Portugal cresceu acima da zona euro
Portugal consegue assim acelerar mais no segundo trimestre face ao primeiro do que por exemplo o país vizinho. Espanha anunciou esta quinta-feira um crescimento do PIB em cadeia de 0,7% mas a subida homóloga superou a de Portugal. Espanha teve um crescimento homólogo da economia de 2,7%.
Segundo os dados do Eurostat, Portugal conseguiu crescer acima da zona euro e da União Europeia. O bloco que tem o euro como moeda teve um crescimento, em cadeia, de 0,4% e em termos homólogos de 1%. Já a União Europeia cresceu no segundo trimestre 0,5% face ao trimestre anterior e em termos homólogos 1,2%.

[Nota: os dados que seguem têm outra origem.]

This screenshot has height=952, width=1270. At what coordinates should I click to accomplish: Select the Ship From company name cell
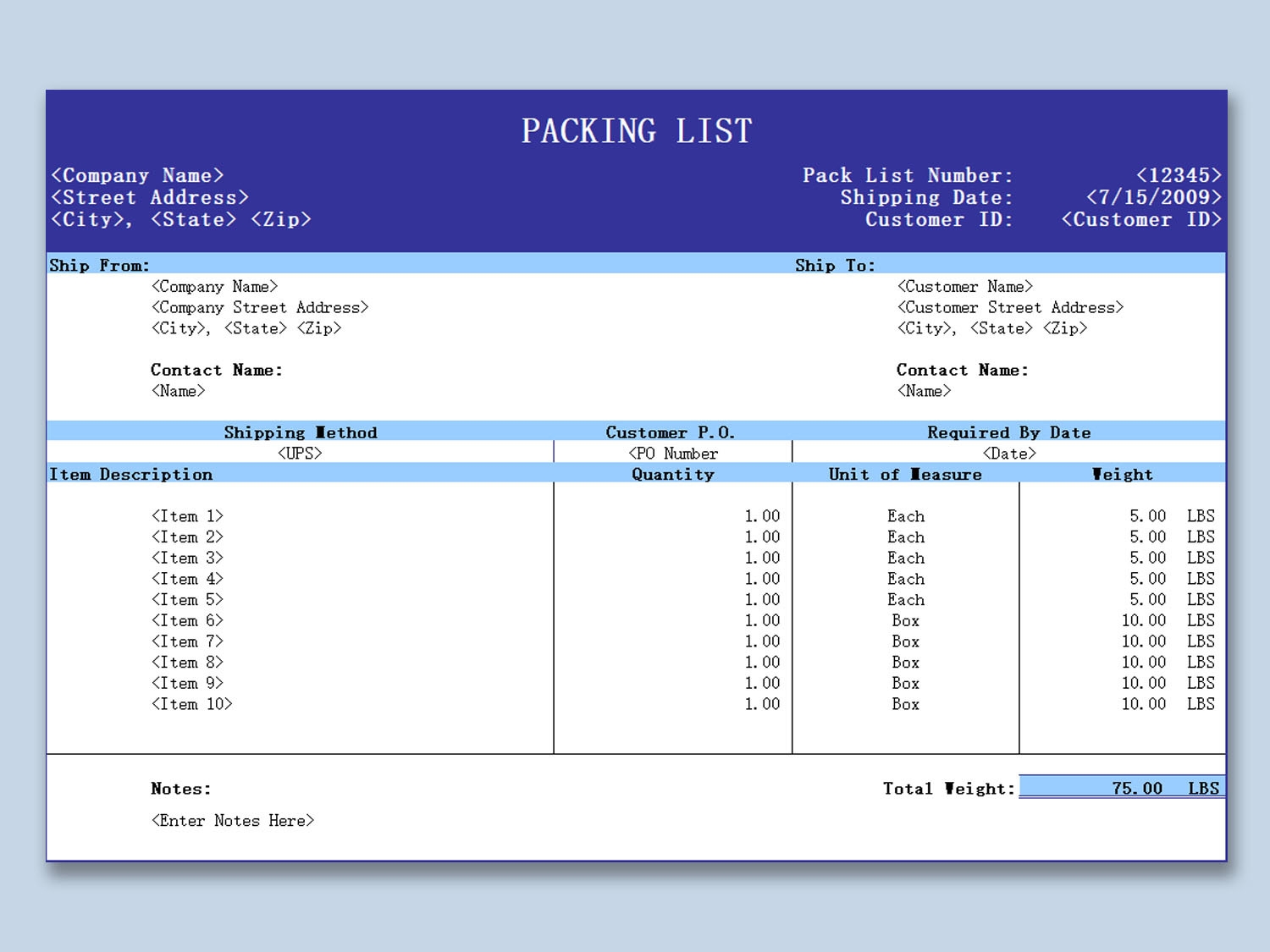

Se analisarmos os valores em cadeia, Portugal teve o quinto maior crescimento, superado pela Irlanda, Finlândia, Suécia e Lituânia. Já em termos homólogos é o quarto país, atrás da Lituânia, Suécia, Espanha.
INE diz não esperar “alterações relevantes” no PIB de 2025 e 2026 pela revisão da população
O INE indica que estes valores ainda não incorporam os novos dados referentes à população e emprego revistos em junho pelo INE. “Os referenciais de população e emprego, subjacente aos atuais resultados das Contas Nacionais, mantêm-se os da série anterior, devendo ser revistos apenas em março de 2027″. Mas o organismos das estatísticas vai dizendo que, “embora neste momento não seja possível ter uma estimativa do impacto sobre o PIB, não se esperam alterações relevantes nas taxas de variação do PIB em 2025 e 2026, atendendo a que a revisão do nível da população atingiu o máximo em 2024″.
Os dados do PIB referentes ao segundo trimestre são uma primeira leitura e, por isso, sem pormenores sobre as componentes que permitiram o comportamento da economia portuguesa. Os dados detalhados serão divulgados a 31 de agosto.